==== Supplied data
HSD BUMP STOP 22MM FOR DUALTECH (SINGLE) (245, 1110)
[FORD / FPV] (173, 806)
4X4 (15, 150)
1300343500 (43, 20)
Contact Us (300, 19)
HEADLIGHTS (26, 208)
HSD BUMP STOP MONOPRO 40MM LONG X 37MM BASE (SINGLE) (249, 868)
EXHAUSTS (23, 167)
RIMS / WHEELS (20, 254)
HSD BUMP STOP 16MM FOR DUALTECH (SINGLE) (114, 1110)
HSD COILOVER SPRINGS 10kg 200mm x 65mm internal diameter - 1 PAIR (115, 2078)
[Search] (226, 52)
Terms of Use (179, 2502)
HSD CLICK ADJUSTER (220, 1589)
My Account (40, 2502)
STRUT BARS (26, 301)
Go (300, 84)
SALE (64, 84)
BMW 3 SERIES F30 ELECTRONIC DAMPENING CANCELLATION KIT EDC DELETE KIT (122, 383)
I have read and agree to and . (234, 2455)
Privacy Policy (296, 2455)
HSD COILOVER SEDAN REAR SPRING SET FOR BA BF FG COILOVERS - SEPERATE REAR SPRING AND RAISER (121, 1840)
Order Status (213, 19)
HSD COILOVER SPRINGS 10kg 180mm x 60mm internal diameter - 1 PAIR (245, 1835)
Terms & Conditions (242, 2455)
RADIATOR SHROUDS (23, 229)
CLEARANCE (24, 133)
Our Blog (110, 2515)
========
**What you have to do**. Repeat word for word the lines above that run from the line containing "HSD BUMP STOP 16MM" through the line containing "SALE (64, 84)", both ends included, and nothing else.

**Worked solution**.
HSD BUMP STOP 16MM FOR DUALTECH (SINGLE) (114, 1110)
HSD COILOVER SPRINGS 10kg 200mm x 65mm internal diameter - 1 PAIR (115, 2078)
[Search] (226, 52)
Terms of Use (179, 2502)
HSD CLICK ADJUSTER (220, 1589)
My Account (40, 2502)
STRUT BARS (26, 301)
Go (300, 84)
SALE (64, 84)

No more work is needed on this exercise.